In an April 2017 meeting he arranged at his office, Weissmann gave guidance to four Associated Press reporters who were investigating Manafort, according to internal FBI  documents.

Among other things, they discussed rumors that Manafort used “some of the money from shell companies to buy expensive suits.” A month later, Weissmann became the lead prosecutor handling the Manafort case for Mueller. His February 2018 indictment of Manafort highlights, among other things, the Trump adviser’s taste for expensive suits.

Attempts to reach Weissmann for comment were unsuccessful.

Judicial Watch President Tom Fitton said there are signs Mueller may have hired “researchers” like Fusion GPS founder Glenn Simpson, who worked with Steele on the dossier, along with Edward Baumgartner and Nellie Ohr, who have worked for Fusion GPS, which originally hired Steele in June 2016 after contracting with the Clinton campaign.

“I ran into Glenn at the 2017 Aspen Security [Forum], and I distinctly remember him leaning in and claiming he was working for the government,” said one associate, who wished to remain anonymous.

Congressional investigators say Simpson, a former Wall Street Journal reporter, has been feeding Democratic leaders in both the House and Senate investigative tips regarding Trump and his associates, including Manafort.

In 2017, for instance, he urged Democrats specifically to look into the bank records of Deutsche Bank, which has financed some of Trump’s businesses, because he suspected some of the funding may have been laundered through Russia.

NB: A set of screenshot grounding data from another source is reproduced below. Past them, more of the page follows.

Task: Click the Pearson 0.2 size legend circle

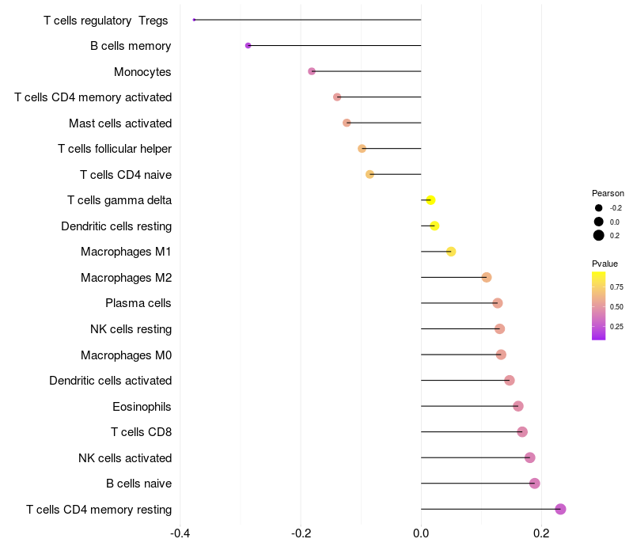Action: [x=599, y=235]
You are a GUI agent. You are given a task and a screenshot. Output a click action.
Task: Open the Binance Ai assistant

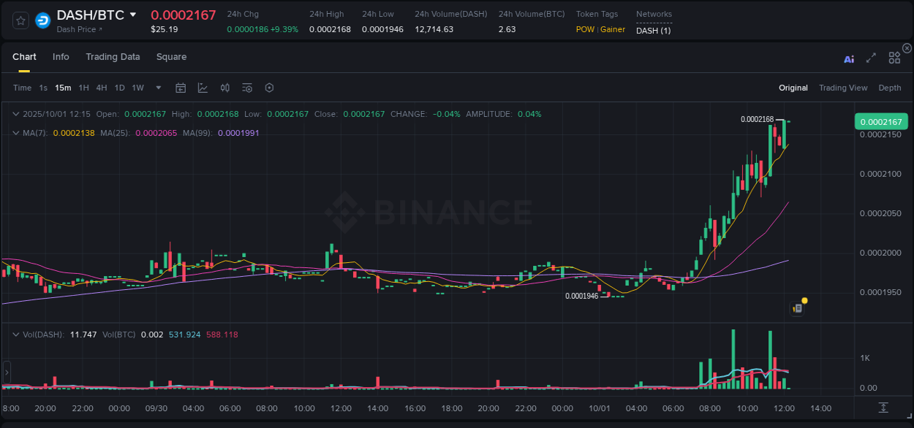849,58
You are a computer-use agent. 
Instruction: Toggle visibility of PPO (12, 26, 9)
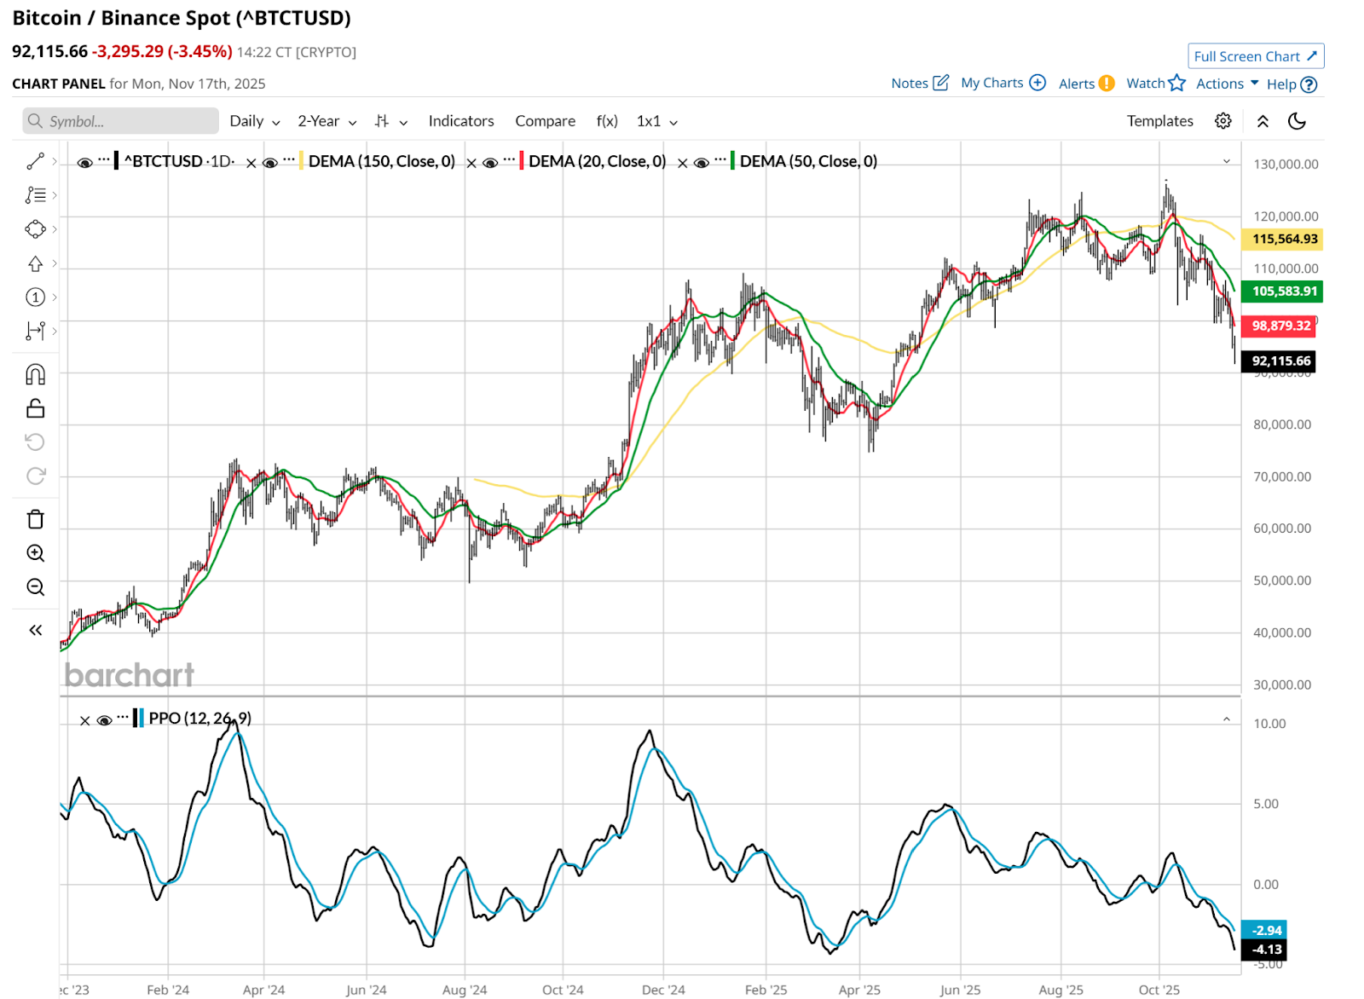tap(105, 719)
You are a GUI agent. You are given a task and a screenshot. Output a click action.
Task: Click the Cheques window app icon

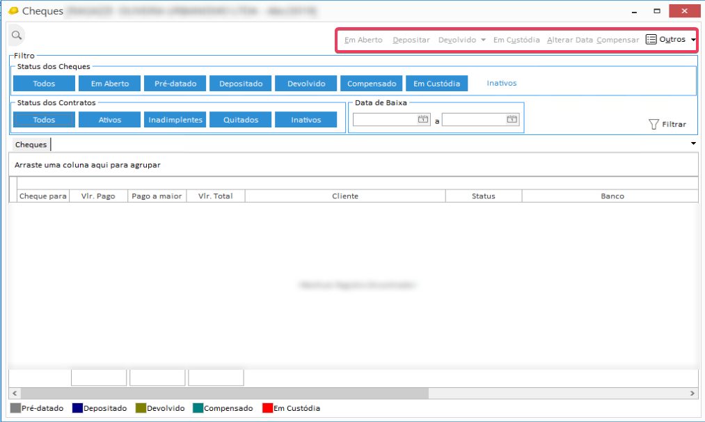coord(13,11)
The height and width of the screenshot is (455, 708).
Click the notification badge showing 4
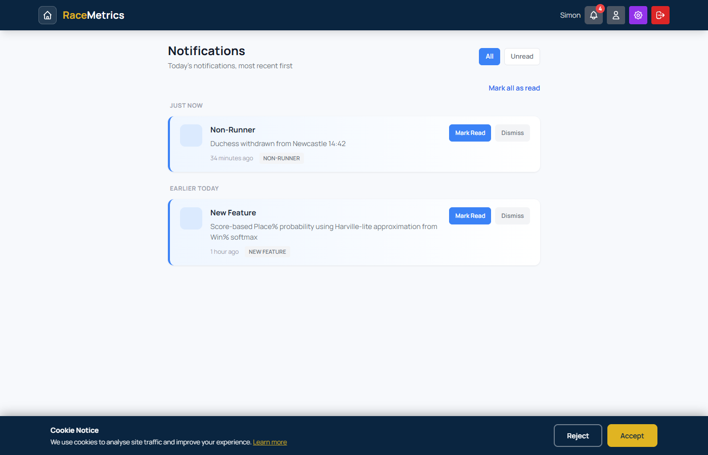[x=599, y=9]
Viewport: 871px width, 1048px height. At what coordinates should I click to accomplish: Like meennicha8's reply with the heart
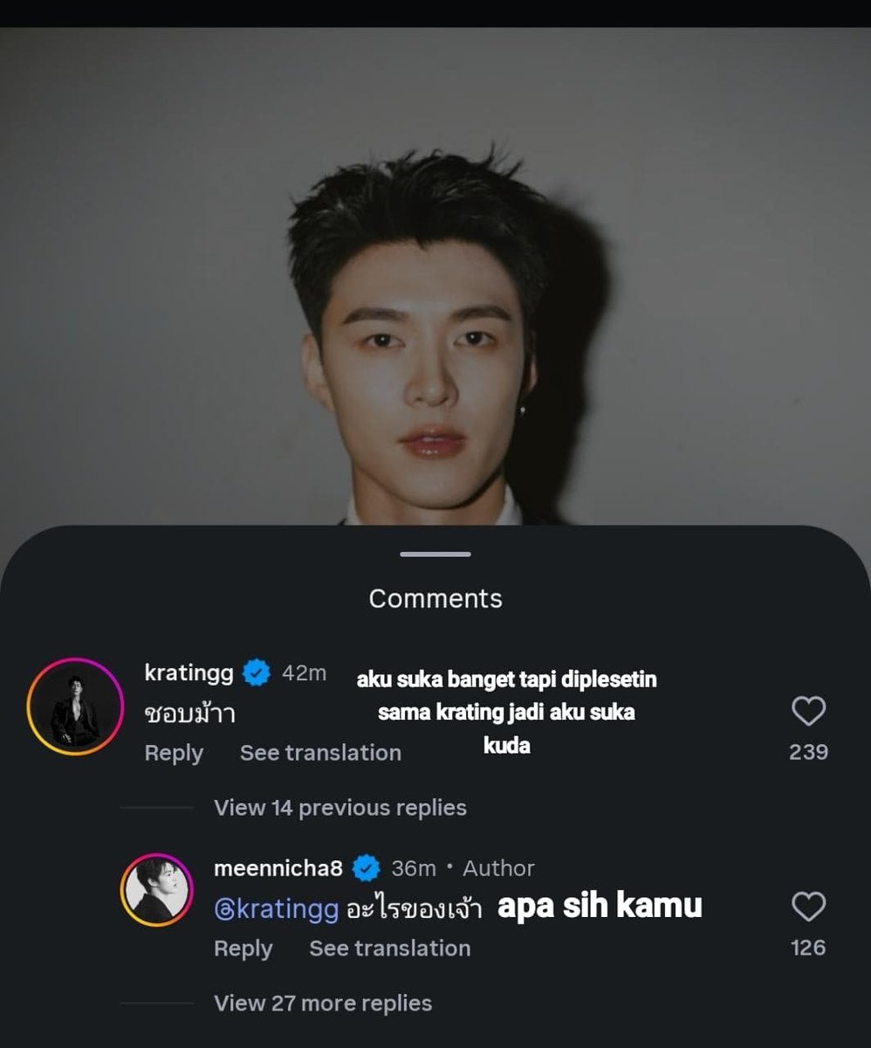[808, 907]
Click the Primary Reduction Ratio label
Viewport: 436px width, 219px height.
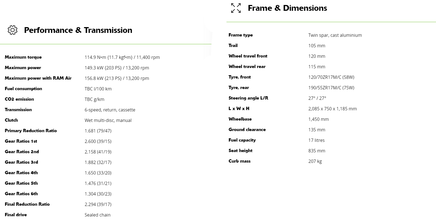31,131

Around the time Simpson began coordinating with Democratic investigators looking into Trump’s bank records, Mueller subpoenaed Deutsche Bank for financial records for Manafort and other individuals affiliated with Trump.

Simpson did not return calls and emails seeking comment.

Founded by the journalist-turned-opposition researcher, Fusion has rehired Steele to continue his anti-Trump work with millions of dollars in left-wing funding from The Democracy Integrity Project, a Washington-based nonprofit started in 2017 by former FBI analyst Daniel Jones, who also worked for Democratic Sen. Dianne Feinstein.

In March 2017, Jones met with FBI agents to provide them data he collected from IT specialists he hired to analyze web traffic between servers maintained by the Trump Organization and a Russian bank mentioned in the dossier. The traffic turned out to be innocuous marketing emails, or spam.